Islamism has been defined as:
"the belief that Islam should guide social and political as well as personal life",[1]
"the [Islamic] ideology that guides society as a whole and that [teaches] law must be in conformity with the Islamic sharia",[11]
an unsustainably flexible movement of ... everything to everyone: an alternative social provider to the poor masses; an angry platform for the disillusioned young; a loud trumpet-call announcing `a return to the pure religion` to those seeking an identity; a "progressive, moderate religious platform` for the affluent and liberal; ... and at the extremes, a violent vehicle for rejectionists and radicals.[12]
an Islamic "movement that seeks cultural differentiation from the West and reconnection with the pre-colonial symbolic universe",[13]
"the organised political trend, owing its modern origin to the founding of the Muslim Brotherhood in Egypt in 1928, that seeks to solve modern political problems by reference to Muslim texts",[14]
"the whole body of thought which seeks to invest society with Islam which may be integrationist, but may also be traditionalist, reform-minded or even revolutionary",[14]
"the active assertion and promotion of beliefs, prescriptions, laws or policies that are held to be Islamic in character,"[5]
a movement of "Muslims who draw upon the belief, symbols, and language of Islam to inspire, shape, and animate political activity;" which may contain moderate, tolerant, peaceful activists, and/or those who "preach intolerance and espouse violence."[15]
a term "used by outsiders to denote a strand of activity which they think justifies their misconception of Islam as something rigid and immobile, a mere tribal affiliation."[10][16]
Islamism takes different forms and spans a wide range of strategies and tactics, and thus is not a united movement.
Moderate and reformist Islamists who accept and work within the democratic process include parties like Justice and Development Party of Turkey and Tunisian Ennahda Movement.
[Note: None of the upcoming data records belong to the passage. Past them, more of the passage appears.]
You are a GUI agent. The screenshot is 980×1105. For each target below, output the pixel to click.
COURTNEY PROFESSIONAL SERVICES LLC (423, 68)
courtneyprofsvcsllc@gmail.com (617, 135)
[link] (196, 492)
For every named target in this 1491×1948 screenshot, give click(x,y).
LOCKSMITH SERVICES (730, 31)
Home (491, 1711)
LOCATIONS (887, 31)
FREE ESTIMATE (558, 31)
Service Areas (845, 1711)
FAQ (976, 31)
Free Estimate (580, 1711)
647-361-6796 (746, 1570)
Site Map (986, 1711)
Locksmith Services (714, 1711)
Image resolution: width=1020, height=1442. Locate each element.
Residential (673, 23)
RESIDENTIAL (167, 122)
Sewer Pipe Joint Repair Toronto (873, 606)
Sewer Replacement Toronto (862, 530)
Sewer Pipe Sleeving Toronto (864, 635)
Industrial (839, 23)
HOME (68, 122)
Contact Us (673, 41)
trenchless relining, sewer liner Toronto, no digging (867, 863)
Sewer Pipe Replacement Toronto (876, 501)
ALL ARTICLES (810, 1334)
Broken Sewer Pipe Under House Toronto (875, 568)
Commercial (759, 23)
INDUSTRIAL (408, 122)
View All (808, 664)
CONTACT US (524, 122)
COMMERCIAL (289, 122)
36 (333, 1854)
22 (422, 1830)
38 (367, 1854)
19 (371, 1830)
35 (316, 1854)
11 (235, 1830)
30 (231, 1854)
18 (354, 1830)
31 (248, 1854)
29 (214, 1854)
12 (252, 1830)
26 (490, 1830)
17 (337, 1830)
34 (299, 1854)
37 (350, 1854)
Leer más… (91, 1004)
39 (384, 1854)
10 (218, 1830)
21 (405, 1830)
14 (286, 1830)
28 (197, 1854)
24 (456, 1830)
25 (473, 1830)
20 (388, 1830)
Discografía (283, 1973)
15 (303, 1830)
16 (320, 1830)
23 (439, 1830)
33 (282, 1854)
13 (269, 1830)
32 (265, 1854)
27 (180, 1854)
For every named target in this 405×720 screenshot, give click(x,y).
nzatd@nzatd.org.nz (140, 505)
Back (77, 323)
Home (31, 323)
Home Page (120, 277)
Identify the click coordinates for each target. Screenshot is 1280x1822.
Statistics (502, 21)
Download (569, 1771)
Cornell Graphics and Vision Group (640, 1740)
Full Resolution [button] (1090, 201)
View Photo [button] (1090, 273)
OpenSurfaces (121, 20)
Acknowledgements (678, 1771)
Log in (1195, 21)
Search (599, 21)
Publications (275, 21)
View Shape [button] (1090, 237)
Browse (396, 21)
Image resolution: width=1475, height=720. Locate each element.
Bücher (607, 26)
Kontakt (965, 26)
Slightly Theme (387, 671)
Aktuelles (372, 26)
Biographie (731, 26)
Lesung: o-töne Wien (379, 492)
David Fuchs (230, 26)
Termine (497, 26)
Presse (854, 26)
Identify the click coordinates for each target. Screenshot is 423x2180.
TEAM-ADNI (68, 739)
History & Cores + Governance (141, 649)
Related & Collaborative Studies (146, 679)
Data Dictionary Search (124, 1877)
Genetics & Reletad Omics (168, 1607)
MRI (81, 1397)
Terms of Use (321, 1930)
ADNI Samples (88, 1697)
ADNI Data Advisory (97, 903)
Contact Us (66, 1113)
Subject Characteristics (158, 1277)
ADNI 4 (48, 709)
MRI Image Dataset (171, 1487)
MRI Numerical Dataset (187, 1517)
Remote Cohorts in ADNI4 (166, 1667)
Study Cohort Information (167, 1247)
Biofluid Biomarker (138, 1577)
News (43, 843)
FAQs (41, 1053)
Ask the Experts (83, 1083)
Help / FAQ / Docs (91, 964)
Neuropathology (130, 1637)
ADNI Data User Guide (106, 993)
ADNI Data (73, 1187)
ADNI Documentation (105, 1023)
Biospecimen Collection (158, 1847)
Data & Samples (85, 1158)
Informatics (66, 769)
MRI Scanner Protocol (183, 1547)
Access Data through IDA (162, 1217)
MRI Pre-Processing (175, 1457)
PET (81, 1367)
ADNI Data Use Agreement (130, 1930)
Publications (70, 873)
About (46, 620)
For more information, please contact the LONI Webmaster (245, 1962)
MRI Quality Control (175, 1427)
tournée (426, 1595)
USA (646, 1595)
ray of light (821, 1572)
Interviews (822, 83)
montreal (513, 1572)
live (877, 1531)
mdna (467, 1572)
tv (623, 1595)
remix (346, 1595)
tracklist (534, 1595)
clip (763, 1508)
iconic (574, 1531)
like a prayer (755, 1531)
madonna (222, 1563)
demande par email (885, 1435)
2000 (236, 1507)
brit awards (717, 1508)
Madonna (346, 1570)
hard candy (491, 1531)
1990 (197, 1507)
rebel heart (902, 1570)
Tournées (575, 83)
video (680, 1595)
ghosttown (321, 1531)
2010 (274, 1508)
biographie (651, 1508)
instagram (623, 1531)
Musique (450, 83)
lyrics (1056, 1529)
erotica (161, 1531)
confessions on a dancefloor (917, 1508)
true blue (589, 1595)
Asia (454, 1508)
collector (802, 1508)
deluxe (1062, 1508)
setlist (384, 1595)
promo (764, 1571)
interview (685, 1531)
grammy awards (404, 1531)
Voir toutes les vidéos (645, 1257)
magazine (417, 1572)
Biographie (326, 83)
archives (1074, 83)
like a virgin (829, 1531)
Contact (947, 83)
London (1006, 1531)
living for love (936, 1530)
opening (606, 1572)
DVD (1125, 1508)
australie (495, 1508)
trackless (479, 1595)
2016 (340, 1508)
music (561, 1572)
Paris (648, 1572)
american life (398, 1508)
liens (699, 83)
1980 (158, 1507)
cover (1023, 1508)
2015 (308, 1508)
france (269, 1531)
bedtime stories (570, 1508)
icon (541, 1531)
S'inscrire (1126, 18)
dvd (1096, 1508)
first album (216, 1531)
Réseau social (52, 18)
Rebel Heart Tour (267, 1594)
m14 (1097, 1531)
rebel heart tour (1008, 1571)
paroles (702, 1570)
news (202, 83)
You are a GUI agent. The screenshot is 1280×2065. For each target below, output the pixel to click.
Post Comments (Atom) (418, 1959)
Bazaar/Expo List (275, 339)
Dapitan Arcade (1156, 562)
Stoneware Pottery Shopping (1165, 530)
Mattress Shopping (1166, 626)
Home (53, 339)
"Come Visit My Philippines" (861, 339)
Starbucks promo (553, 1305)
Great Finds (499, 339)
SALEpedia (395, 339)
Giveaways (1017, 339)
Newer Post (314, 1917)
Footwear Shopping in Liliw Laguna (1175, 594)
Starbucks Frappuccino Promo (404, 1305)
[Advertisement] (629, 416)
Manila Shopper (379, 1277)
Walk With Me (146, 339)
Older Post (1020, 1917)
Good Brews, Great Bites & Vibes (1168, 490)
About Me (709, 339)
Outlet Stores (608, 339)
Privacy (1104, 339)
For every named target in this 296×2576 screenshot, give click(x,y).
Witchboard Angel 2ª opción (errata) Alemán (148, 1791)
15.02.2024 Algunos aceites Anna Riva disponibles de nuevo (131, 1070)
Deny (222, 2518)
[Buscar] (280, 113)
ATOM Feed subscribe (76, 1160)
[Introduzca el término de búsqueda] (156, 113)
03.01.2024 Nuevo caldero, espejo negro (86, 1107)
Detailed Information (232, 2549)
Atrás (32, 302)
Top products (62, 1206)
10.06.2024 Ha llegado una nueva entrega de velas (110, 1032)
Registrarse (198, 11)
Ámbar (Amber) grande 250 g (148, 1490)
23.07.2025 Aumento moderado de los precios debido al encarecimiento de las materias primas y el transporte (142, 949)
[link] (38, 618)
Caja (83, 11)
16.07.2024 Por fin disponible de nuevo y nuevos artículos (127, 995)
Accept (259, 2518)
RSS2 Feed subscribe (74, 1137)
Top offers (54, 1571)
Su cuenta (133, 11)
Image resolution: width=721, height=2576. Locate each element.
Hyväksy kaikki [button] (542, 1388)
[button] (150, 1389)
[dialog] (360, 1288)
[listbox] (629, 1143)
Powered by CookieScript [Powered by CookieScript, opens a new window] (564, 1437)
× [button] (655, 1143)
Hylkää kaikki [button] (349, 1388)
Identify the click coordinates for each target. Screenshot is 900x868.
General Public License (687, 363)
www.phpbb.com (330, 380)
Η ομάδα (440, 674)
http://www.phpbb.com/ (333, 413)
Jamaat-e-Islami of Pakistan is basically a socio-political and democratic Vanguard party but has also gained political influence through military coup d'état in past.[17] The Islamist groups like Hezbollah in Lebanon and Hamas in Palestine participate in democratic and political process as well as armed attacks, seeking to abolish the state of Israel. The radical Islamists like al-Qaeda, Egyptian Islamic Jihad and Taliban, entirely reject democracy and self-proclaimed Muslims they find overly moderate, and preach violent jihad, urging and conducting attacks on religious basis.
Another major division within Islamism is between the fundamentalist "guardians of the tradition" of the Salafism or Wahhabi movement, and the "vanguard of change and Islamic reform" centered on the Muslim Brotherhood.[18] Olivier Roy argues that "Sunni pan-Islamism underwent a remarkable shift in the second half of the 20th century" when the Muslim Brotherhood movement and focus on Islamistation of pan-Arabism was eclipsed by the Salafi movement with its emphasis on "sharia rather than the building of Islamic institutions," and rejection of Shia Islam.[19] Following the Arab Spring, scholar Oliver Roy has described Islamism, or political Islam, as "increasingly interdependent" with democracy in much of the Arab Muslim world, such that "neither can now survive without the other." While Islamist political culture itself may not be democratic, Islamists need democratic elections to maintain their legitimacy. At the same time, their popularity is such that no government can call itself democratic that excludes mainstream Islamist groups.[4]